Add Reese Witherspoon to the list of celebs that are willing to be honest about how it feels to live in a fishbowl. In the May edition of Vogue, Reese Witherspoon expresses her sadness about the state of her very public private life. The Oscar winner tells the fashion magazine that sometimes she sits in her car crying because she isn’t free to get out and live her life as a regular person. 

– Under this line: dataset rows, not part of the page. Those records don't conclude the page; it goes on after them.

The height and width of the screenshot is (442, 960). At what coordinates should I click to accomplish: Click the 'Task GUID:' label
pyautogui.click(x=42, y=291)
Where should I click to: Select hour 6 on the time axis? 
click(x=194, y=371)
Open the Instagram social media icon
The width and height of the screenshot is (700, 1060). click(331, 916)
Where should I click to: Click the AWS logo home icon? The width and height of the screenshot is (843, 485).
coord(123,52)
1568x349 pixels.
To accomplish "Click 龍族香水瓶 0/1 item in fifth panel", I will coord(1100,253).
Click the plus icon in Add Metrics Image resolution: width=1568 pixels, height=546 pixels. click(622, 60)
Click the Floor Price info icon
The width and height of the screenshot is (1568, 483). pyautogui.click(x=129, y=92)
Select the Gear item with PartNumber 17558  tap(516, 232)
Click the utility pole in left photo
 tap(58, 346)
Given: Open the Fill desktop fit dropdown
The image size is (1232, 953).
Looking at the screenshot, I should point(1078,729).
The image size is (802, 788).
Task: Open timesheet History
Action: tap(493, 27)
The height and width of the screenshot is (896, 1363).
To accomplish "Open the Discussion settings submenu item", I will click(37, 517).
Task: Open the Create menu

Witherspoon isn’t the only boldface name who mourns the loss of privacy that comes with fame. Even U.S. President Barack Obama recently said he laments the death of his anonymity. Recently, he told a group of editors and publishers from the Hearst group that he misses “Saturday morning, rolling out of bed, not shaving, getting into my car with my girls, driving to the supermarket, squeezing the fruit, getting my car washed, taking walks. I can’t take a walk.”

 

What does the most powerful man in the free world fantasize about doing? Going for a walk in New York City’s Central Park and people watching. 

 

I realize that President Obama and Reese Witherspoon aren’t exactly figures of great suffering. In fact, they’ve got a lot to be grateful for. The President enjoys power and privilege, while Witherspoon appears to enjoy a fairly luxurious lifestyle. But I couldn’t help but feel for them on a human level—the President, especially because he isn’t responsible for Legally Blonde 2

 

I don’t even like to run into someone I know at the grocery store so I can’t imagine what it must feel like to be constantly dealing with strangers who think they know you. To be stripped of the freedom that is anonymity, and for the rest of your natural life, would be a painful reality to absorb. 

 

Given the current state of our culture, where a celebrity can’t even go to the bathroom for fear of a play-by-play being emailed to a gossip site, you have to wonder whether celebrity is all it’s cracked up to be. Is it worth it? Would you trade personal freedom for Jake Gyllenhaal’s cellphone number? What if I throw in James McAvoy’s email address?